Concerns that an adviser would not act in their best interest is deterring almost half (45 per cent) of individuals from seeking advice when accessing their pensions.
According to research from fintech provider Evalue, published today (July 10), out of 1,000 individuals aged over 50, 43 per cent worry that advisers are focused on achieving the best returns, regardless of whether this is the best outcome for the client.
In addition, nearly half (44 per cent) are put off going to an adviser due to the perceived cost of advice.
Evalue found that 59 per cent of the people asked sought retirement advice from partial or unqualified sources rather than engage an IFA.
Of these 37 per cent would turn to their pension provider for advice and 13 per cent would go to their bank.
In addition, 12 per cent said they would look to the Financial Conduct Authority (FCA) to advise them on their personal retirement planning needs.
Despite many people not understanding their pension, 47 per cent have never sought advice about their retirement plan.
Nearly a third (29 per cent) said they would not seek any further professional financial advice after they retire even though many don't know how much money they have in their pot or how much they need for their retirement.

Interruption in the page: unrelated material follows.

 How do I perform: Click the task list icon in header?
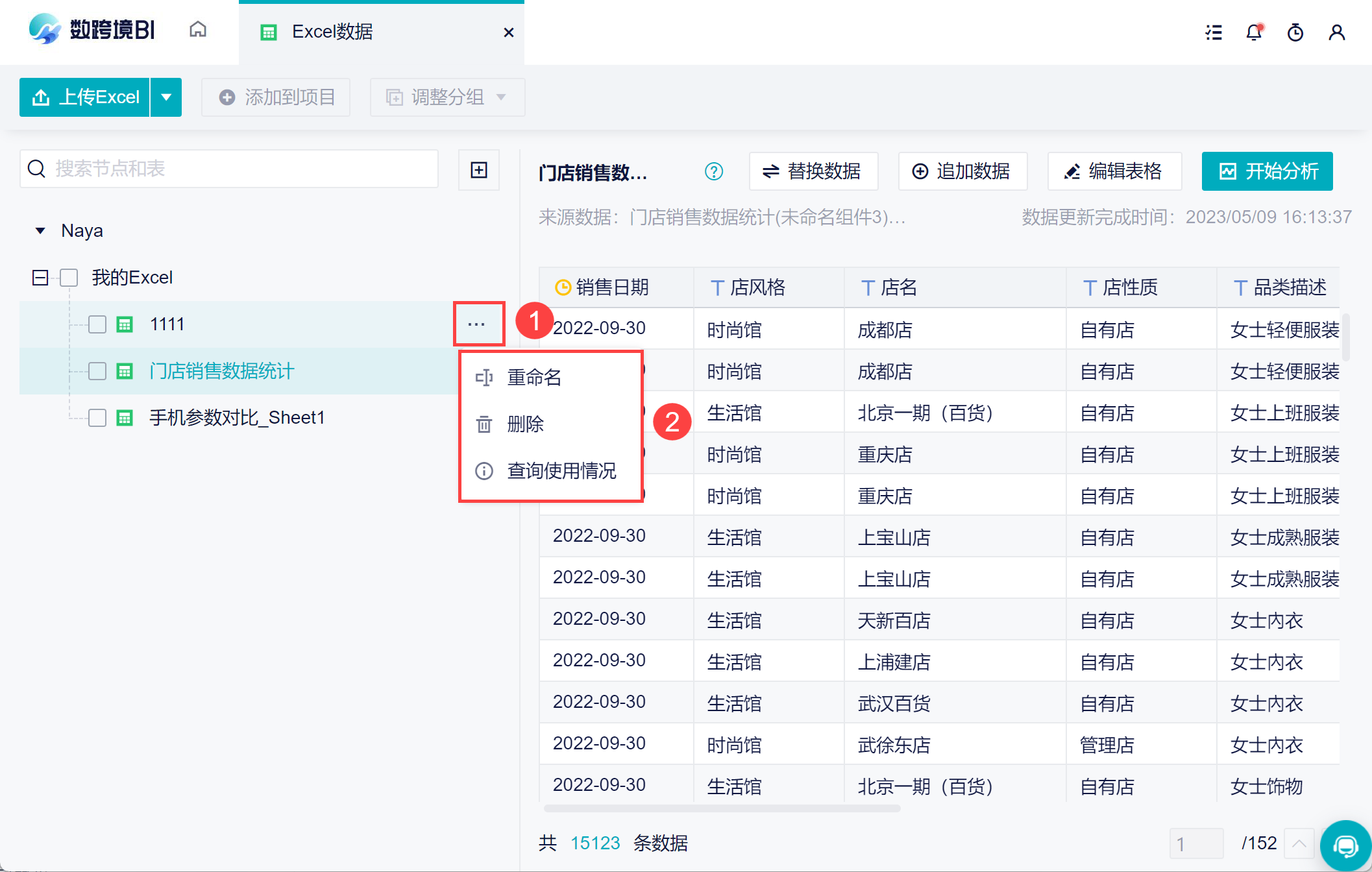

Evalue chief executive Paul McNamara said: "As an industry, we need to pool insight to better our collective understanding of the root causes of the advice gap and to help consumers to act in their own best interests when it comes to planning effectively for their retirement.
"The value of timely, professional advice has been proven time and again, and while the perceived cost of that advice is turning off some people, our findings show that is not the biggest contributing factor for consumers not seeking advice."
Of the 1,000 respondents, 690 were UK adults aged over 55, the age at which they can start drawing on their pension savings.
According to Evalue, about half of individuals were unlikely to consider drawdown either due to perceived complexity or a lack of trust in investment markets, suggesting that they are instead taking their pension as a cash lump sum.
Meanwhile, 12 per cent said they would consider drawdown, but would not have confidence in the plan.
Mr McNamara said: "The fact that our research shows such a high percentage of consumers, who are at the age they can draw on their pension assets, are labouring under some pretty fundamental misunderstandings and have such deeply held misgivings about our sector, it leaves them wide open to pension scams."